**DIRECTIVE A**
Decide whether each statement agrees with the advice letter, answering yes or no and quoting the words of the letter that settle it: (i) The writer was asked to join a committee that deals with the worship service. (ii) The writer has been growing more active in the congregation for the last ten years. (iii) The writer turned down the committee invitation.

Obligated/Not?

Dear Jewish Fairy Godmother:
For the last five years I have been becoming more active in my
congregation. I am going to services more often and volunteering to
usher, going to classes, Torah study, and generally making more
friends and becoming part of the community. A month ago I was asked
to join a committee, the one that deals with aspects of the worship
service. I was flattered and accepted. Even though this is an area in
which I am not learned I am very interested and thought it would give
me more personal exposure to the rabbis. I also represent a lay point
of view that many people on the committee do not. Now it appears
that the person who asked me, who is also the chair, assume I will
vote with her on every issue. Sometimes I agree with her but I am not
a complacent shill. I am a smart, freethinking person. Is there a tactful
way to tell her that when I think she’s right I will agree but when I
think she’s wrong I will not. She is someone I would like as a friend,
but not at any cost.
Obligated/Not?

 
Dear Not Obligated:
Your only obligation is to your conscience and your congregation. You
should sit down with the woman that invited you to the committee.

**DATA ROWS**
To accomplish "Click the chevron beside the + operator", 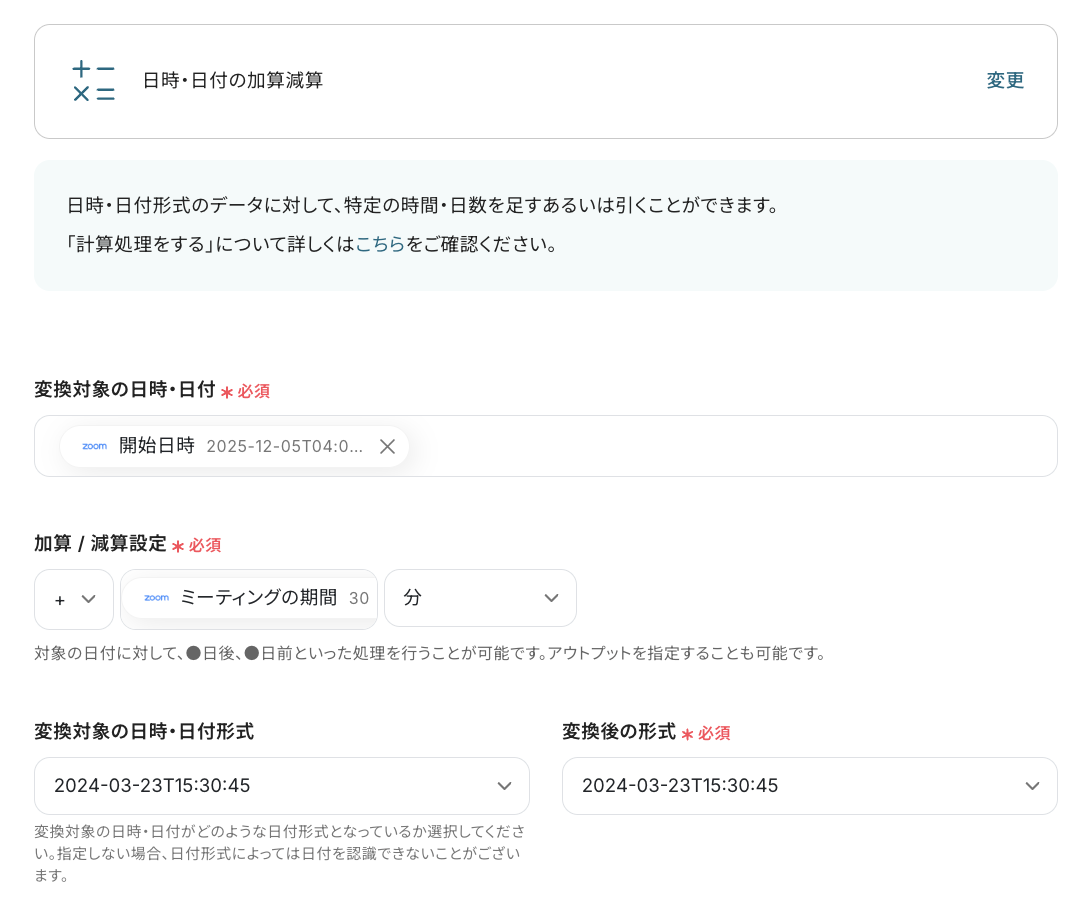I will 89,598.
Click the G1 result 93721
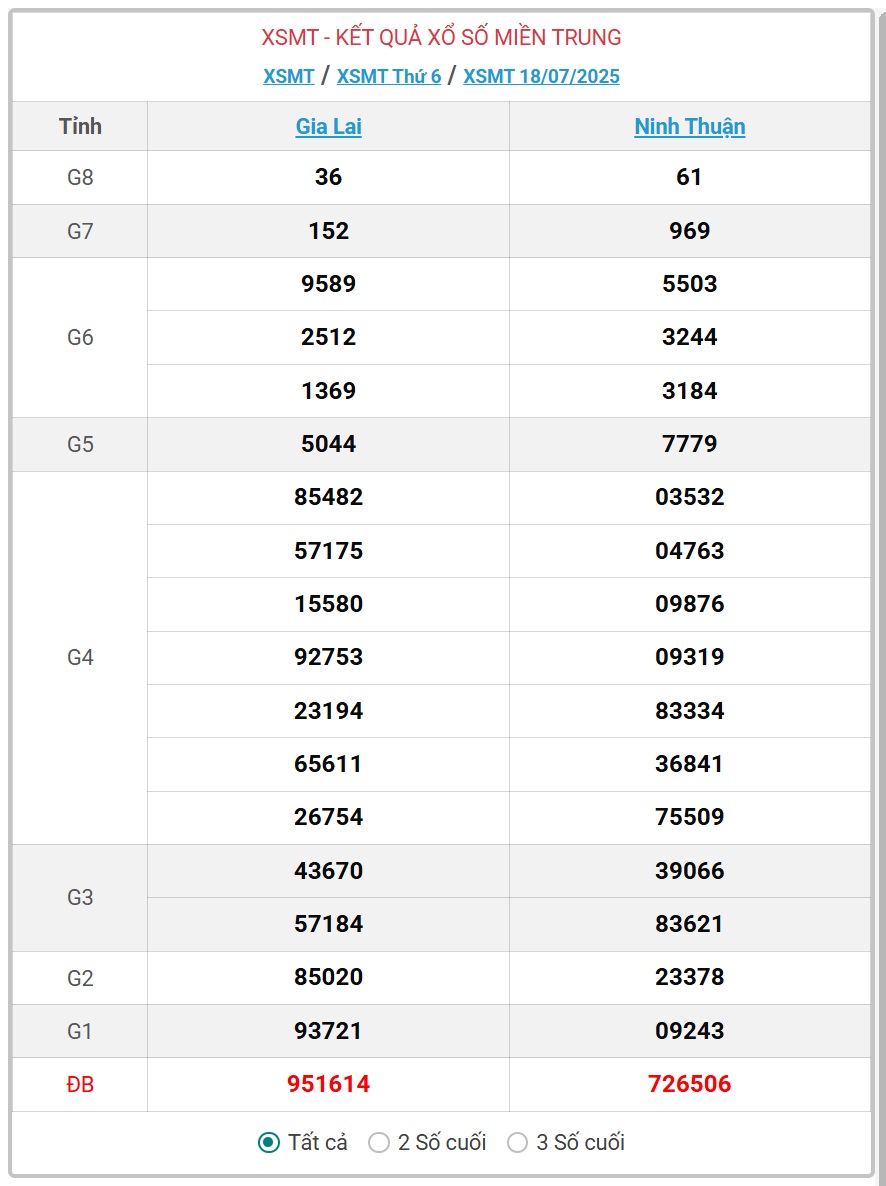 pos(328,1030)
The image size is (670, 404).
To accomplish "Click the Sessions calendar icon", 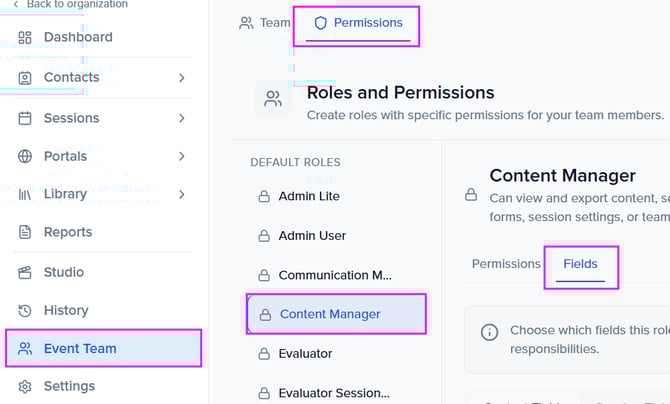I will (x=25, y=118).
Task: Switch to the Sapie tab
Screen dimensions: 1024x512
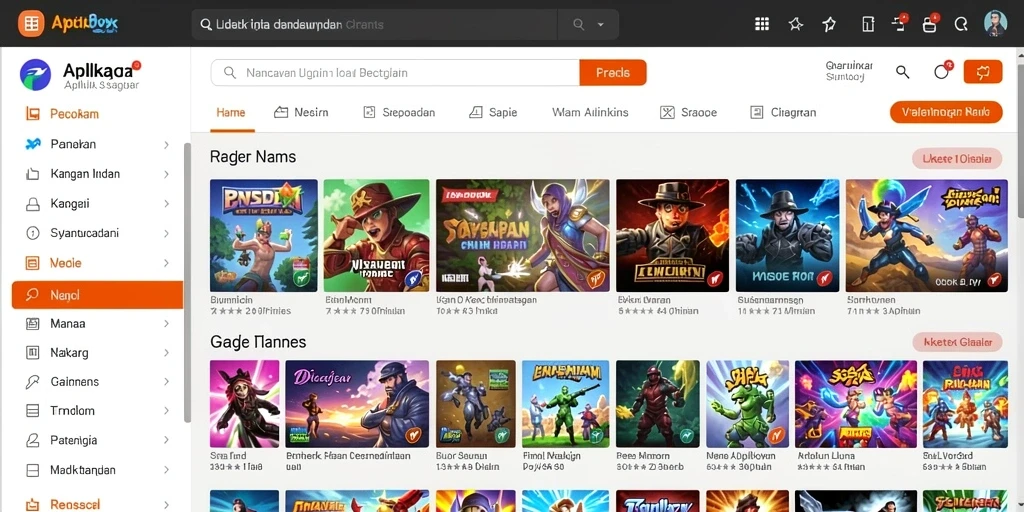Action: pos(493,112)
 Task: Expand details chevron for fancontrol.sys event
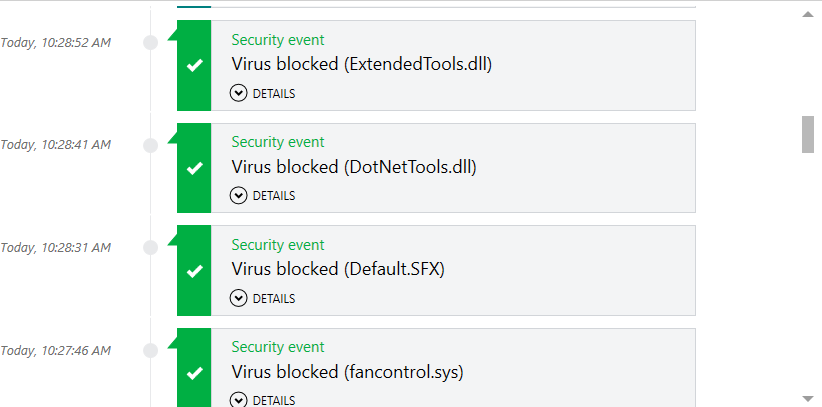238,399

**DIRECTIVE B**
Rewrite the records from the line with "Task: Switch to the Sapie tab" through the last line of the records. Shift each coordinate in the answers by adding 23 to every number, and omit the pictures.

**TASK RESPONSE A**
(i) Yes: "the one that deals with aspects of the worship service"
(ii) No: "For the last five years I have been becoming more active in my congregation"
(iii) No: "I was flattered and accepted."

**TASK RESPONSE B**
Task: Switch to the Sapie tab
Screen dimensions: 1024x512
Action: pos(516,135)
 Task: Expand details chevron for fancontrol.sys event
261,422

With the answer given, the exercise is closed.